Passage shown =>

# Project started!



## ChrisJTX (Sep 5, 2018)

Hey everyone.

2018 DB Mason 2

Luna Bbshd (1500 w, program) (68mm)
Luna DPC 18 display
Luna full twist throttle blue
Gear sensor
2x brake sensors

TRIANGLE 52v Panasonic GA 18650 24ah
Fits perfectly in triangle bag within the frame.
Added some gun safe padding on the bottom and back side of bag.

So far no struggles. Frame is for 68mm size bbshd, used 2 3mm spacers. Only thing is that there is no space for black lock nut. No biggie, enough space w/a little room left for the main gray lock nut. Threw some locktite, its secure. Had to stick with the stock chain ring  with the 19mm offset it fit perfect w/ less then a couple mm away from frame. Ordered the eclipse bling ring 42t from luna before I recieved the kit. Wish I could use that, looks awesome. Stock chain ring gave me the perfect chain line for the bike... go figure. Hopefully soon I can find one with similar offset of 19mm that has 36t or 42t, 46t is bit much for what I'm using it for, want more torque.

Hopefully I'll finish today, but having a 7m and 2y boys, who knows lol.

Your tasks =>
• 1. List every chainring tooth count mentioned in the build post.
• 2. Transcribe the build post word for word, everything from "So far no struggles." down to "want more torque.".

Provided material =>
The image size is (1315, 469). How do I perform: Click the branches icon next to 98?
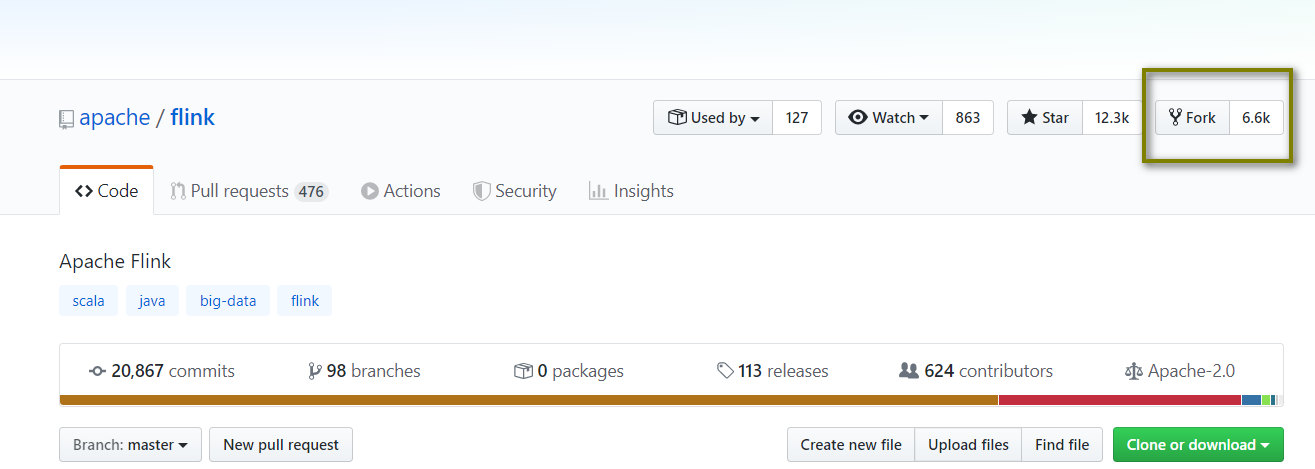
...
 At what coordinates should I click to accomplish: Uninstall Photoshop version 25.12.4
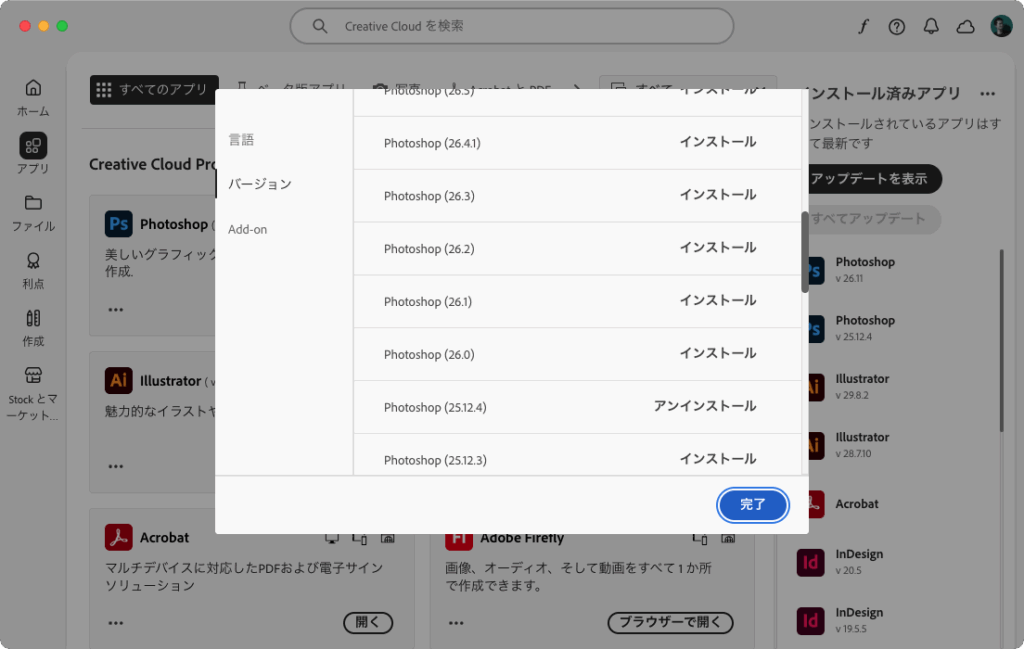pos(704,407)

Expected answers =>
• 1. 42t, 36t, 46t

• 2.
So far no struggles. Frame is for 68mm size bbshd, used 2 3mm spacers. Only thing is that there is no space for black lock nut. No biggie, enough space w/a little room left for the main gray lock nut. Threw some locktite, its secure. Had to stick with the stock chain ring  with the 19mm offset it fit perfect w/ less then a couple mm away from frame. Ordered the eclipse bling ring 42t from luna before I recieved the kit. Wish I could use that, looks awesome. Stock chain ring gave me the perfect chain line for the bike... go figure. Hopefully soon I can find one with similar offset of 19mm that has 36t or 42t, 46t is bit much for what I'm using it for, want more torque.